Citazione di: Drake il 02 Mar 2022, 21:36
OT ma neanche tanto
sulla follia di Hitler e Stalin e anche su quella collettiva, avevo letto un libro interessante, se a qualcuno interessa l'argomento

Io non dico non sia una chiave di lettura.
Ma è una chiave di lettura a mio avviso terrificante.
Come quella che fa di ogni devianza una psicopatologia.
Aiuto.
Passiamo da medicalizzare i disturbi mentali (cosa che in alcuni casi ha assolutamente senso, figuriamoci) a medicalizzare i processi sociali?
Anche no, grazie.
Si rischia di rovesciare il senso delle cose.
Senza arrivare ad Hitler, è assolutamente ovvio che qualsiasi leader sia affetto da narcisismo. È proprio scontato.
È un effetto del ruolo, una caratteristica del rapporto specifico tra io e l'Altro.
Ma da qui a diagnosticare il narcisismo a qualsiasi leader ce ne passa.
Il nazismo non è il prodotto di un pazzo, è il prodotto di alcuni fenomeni storici. Questi fenomeni non potevano che produrre un determinato leader, i cui problemi mentali non sono causa ma conseguenza di questi processi.
Siamo per certi versi di fronte alla classica gallina e al suo uovo, chiedendoci chi viene prima.
Tuttavia non è un caso che determinati fenomeni (razzismo, revanscismo, furore nazionale, aggressività militare) non nascono in quel periodo di certo con Hitler.
Hitler è l'estrema conseguenza di quella tensione.
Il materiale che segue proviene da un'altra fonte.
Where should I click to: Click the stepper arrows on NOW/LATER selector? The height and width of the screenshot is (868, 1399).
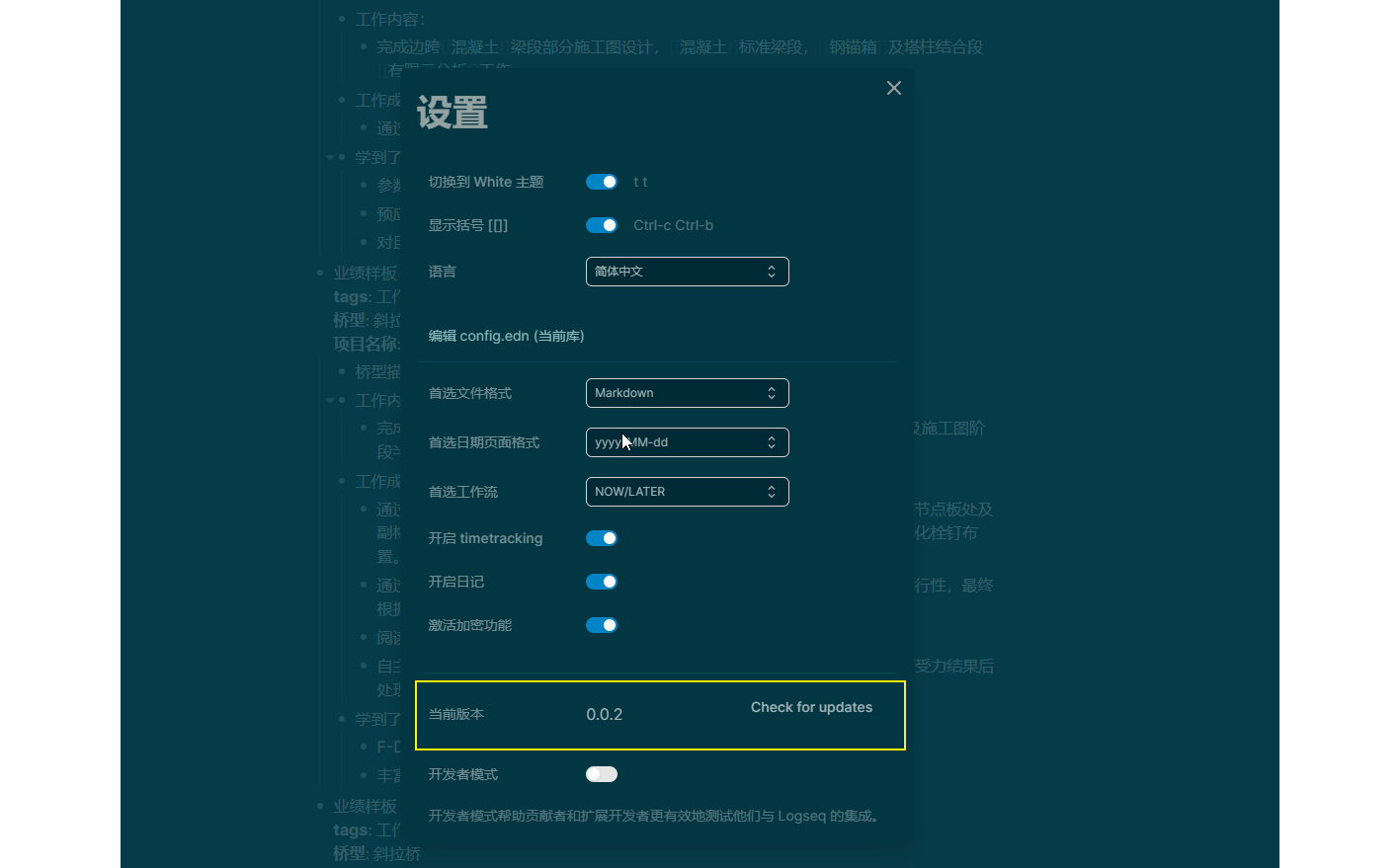pos(772,491)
Esattamente come Stalin è l'estrema conseguenza delle storture del socialismo reale. Se trotzkij avesse vinto il confronto avremmo visto un'altra variante delle stesse storture.
Se Hitler fosse stato preso all'accademia di belle Arti avremmo visto a capo del Reich un altro leader antisemita alla conquista dello spazio vitale tedesco.
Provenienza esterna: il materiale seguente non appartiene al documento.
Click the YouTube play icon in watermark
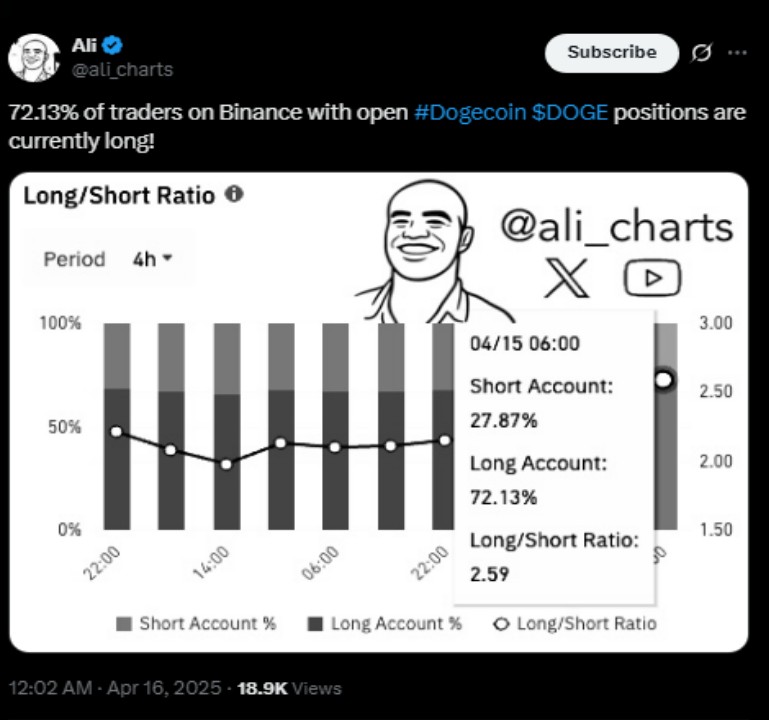The height and width of the screenshot is (720, 769). pyautogui.click(x=652, y=278)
L'habitus in cui queste individualità si sono calate le ha esse pazze, il loro ruolo storico, la maschera che hanno preso per volontà propria ma anche per contingenza.
Ogni attore ha interpretato Batman e jocker a suo modo, ma alla fine uno era sempre Batman e l'altro sempre jocker.
Così io vedo i personaggi storici.
Attori, quindi dotati di una loro interpretazione individuale e dunque di scelte proprie, dentro ruoli dettati dal contesto.
Se joker non lo fa Nicholson sicuramente non sarà QUEL joker, ma non significa che ledger sarà buono o semplicemente un po' mattacchione.
Perché alla Storia in quel momento serve un Joker.
Non per predeterminazione ma per il già nominato clinamen.
Una serie di incontri/scontri aleatori che portano alla necessità di jocker.
Di Hitler. Di Stalin. Di Putin.
Noi siamo gocce in grado di modificare gli incontri/scontri, ma una volta che questi si danno l'esito è necessario.